Aliant has alleged that Smith[7] represented to it that the bond proceeds would be used to develop 270 additional lots in Twelve Oaks while allegedly knowing that he and/or his companies would actually receive the majority of the bond proceeds for work that had already been performed in association with the development of the first 80 lots. In CNH America, LLC v. Ligon Capital, LLC, 160 So.3d 1195, 1202-03 (Ala. 2013), we explained that “ ‘once a party elects to speak, he or she assumes a duty not to suppress or conceal those facts that materially qualify the facts already stated' ” (quoting Freightliner, 932 So.2d at 895). See also First Alabama Bank of Montgomery, N.A. v. First State Ins. Co., 899 F.2d 1045, 1056 (11th Cir. 1990) (“Finally, even if one is not under a duty to speak, if he decides to do so, ‘he must make a full and fair disclosure, ' without concealing any facts within his knowledge.” (quoting Ellis v. Zuck, 409 F.Supp. 1151, 1158 (N.D. Ala. 1976), and citing Jackson Co. v. Faulkner, 55 Ala.App. 354, 315 So.2d 591 (1975))). Thus, once Smith represented how the bond proceeds would be used, he had a duty to make a full disclosure as to how those proceeds would be used. Aliant has submitted evidence indicating that Smith failed to fulfill that duty and instead concealed the truth about how the bond proceeds would be used, thus inducing Aliant to execute the mortgagee-special-assessment acknowledgment and resulting in subsequent injury to Aliant. Accordingly, the summary judgment entered on the fraudulent-suppression claims asserted against Smith and Twelve Oaks Properties is due to be reversed.

Aliant, 2017 WL 1787935, at *25.

         In light of Aliant, the Court agrees with Hardie-Tynes that “Alabama law clearly recognizes the plausibility of a fraudulent suppression claim in the context of commercial transactions when[, ] after a party elects to speak, that party conceals facts that would materially qualify the prior statement.” (Doc. 40 at 7); see also Pennsylvania Nat. Mut. Cas. Ins. Co. v. St.
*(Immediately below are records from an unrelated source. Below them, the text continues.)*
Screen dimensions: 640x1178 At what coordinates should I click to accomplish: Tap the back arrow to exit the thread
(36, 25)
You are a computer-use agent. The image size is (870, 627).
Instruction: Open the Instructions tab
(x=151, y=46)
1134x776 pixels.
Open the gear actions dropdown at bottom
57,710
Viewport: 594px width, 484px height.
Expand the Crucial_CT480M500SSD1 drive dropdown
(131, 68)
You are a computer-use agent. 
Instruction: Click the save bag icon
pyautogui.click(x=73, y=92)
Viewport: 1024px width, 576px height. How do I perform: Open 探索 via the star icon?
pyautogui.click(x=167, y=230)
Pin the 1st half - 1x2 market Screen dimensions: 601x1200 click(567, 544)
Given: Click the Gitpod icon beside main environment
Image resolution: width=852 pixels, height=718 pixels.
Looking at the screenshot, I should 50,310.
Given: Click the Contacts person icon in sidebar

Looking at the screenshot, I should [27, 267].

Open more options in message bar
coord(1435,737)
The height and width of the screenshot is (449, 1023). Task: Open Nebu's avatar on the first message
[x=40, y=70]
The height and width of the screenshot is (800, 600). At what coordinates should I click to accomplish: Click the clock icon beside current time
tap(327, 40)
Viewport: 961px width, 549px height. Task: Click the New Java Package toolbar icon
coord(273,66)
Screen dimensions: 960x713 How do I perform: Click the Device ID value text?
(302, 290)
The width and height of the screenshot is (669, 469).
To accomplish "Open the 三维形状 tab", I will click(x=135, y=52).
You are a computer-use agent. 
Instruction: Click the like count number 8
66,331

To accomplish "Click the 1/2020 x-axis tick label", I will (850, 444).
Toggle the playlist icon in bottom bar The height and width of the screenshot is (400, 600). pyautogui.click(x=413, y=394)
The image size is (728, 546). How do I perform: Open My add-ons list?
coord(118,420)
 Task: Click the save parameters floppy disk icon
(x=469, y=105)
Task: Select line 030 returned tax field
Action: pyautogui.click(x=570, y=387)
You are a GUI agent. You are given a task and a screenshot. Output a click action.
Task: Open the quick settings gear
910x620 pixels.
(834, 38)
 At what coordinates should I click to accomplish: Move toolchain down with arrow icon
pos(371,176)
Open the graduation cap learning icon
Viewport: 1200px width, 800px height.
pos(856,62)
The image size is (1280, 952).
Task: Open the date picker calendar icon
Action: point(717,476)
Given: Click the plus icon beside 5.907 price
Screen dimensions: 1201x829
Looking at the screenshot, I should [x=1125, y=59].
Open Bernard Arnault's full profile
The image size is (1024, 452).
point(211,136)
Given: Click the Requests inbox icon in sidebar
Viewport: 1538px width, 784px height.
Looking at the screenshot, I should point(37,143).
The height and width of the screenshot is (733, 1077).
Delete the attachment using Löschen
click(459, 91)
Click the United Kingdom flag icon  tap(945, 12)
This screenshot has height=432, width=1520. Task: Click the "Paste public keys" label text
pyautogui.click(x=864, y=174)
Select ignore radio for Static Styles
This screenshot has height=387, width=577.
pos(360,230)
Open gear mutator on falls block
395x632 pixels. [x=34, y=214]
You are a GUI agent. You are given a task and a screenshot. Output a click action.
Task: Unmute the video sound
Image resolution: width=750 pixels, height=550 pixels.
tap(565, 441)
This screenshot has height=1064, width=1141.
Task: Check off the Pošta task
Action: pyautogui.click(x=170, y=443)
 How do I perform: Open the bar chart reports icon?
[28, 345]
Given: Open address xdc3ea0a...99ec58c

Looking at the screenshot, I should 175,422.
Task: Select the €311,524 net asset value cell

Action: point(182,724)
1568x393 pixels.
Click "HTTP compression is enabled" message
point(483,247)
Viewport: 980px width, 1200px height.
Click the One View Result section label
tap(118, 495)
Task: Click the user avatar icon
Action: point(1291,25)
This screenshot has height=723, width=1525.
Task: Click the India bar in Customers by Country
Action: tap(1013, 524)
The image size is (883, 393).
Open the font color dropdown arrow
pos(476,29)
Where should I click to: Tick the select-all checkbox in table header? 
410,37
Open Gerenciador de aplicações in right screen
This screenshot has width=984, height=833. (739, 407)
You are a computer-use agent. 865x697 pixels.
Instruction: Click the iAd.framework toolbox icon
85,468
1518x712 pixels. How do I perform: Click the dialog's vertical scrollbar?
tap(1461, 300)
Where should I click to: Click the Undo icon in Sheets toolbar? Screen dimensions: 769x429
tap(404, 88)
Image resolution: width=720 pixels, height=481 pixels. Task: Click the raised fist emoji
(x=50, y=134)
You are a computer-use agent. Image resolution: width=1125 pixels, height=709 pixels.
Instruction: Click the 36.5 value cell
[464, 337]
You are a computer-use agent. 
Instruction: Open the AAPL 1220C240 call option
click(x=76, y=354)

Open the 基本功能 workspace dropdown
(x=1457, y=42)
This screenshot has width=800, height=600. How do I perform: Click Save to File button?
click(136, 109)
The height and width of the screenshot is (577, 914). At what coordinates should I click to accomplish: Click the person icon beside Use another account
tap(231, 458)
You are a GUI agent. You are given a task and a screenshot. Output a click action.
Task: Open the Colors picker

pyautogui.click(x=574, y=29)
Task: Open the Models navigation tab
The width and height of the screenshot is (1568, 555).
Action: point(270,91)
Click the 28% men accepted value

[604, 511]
Catherine of Siena Par., 790 F.3d 1173, 1182 (11th Cir. 2015) (“As a federal court sitting in diversity, we are bound to follow ‘the latest statement of state law by the state supreme court.'” (quoting World Harvest Church, Inc. v. Guideone Mut. Ins. Co., 586 F.3d 950, 957 (11th Cir. 2009))). Importantly, one of the primary authorities that causes this Court to reach this conclusion is a case which was not only mentioned by Aliant, but which SKF has relied upon to support its position-CNH Am., LLC v. Ligon Capital, LLC, 160 So.3d 1195 (Ala. 2013). (Doc. 44 at 7).

         CNH involved a commercial dispute between a parent company and its subsidiary hydraulic-cylinder supplier and a purchaser. 160 So.3d at 1198. The plaintiffs brought suit against the purchaser asserting claims of breach of contract, fraudulent misrepresentation, and fraudulent suppression. Id. The jury returned a verdict for the plaintiffs on fraudulent suppression and the purchaser appealed. Id.

         The “gravamen of [the plaintiffs'] fraudulent-suppression claims [wa]s that [the purchaser] decided in approximately September 2007 to replace [the subsidiary supplier] of cylinders and then fraudulently suppressed that fact from [the supplier] for approximately eight months, inducing [the plaintiffs] to take actions and expend funds in an impossible attempt to foster an ongoing relationship between [the subsidiary supplier] and [the purchaser].” 160 So.3d at 1201. On appeal, the purchaser denied both that it had decided to end its relationship with the subsidiary supplier in 2007 “and that it had any duty to disclose to [the plaintiffs] that it was terminating its relationship with [the subsidiary supplier] before it did so in May 2008.” Id. The Supreme Court of Alabama ultimately rejected the purchaser's duty-to-disclose contention, as discussed in more detail below. See CNH, 160 So.3d at 1201-03 (analyzing duty-to-disclose element).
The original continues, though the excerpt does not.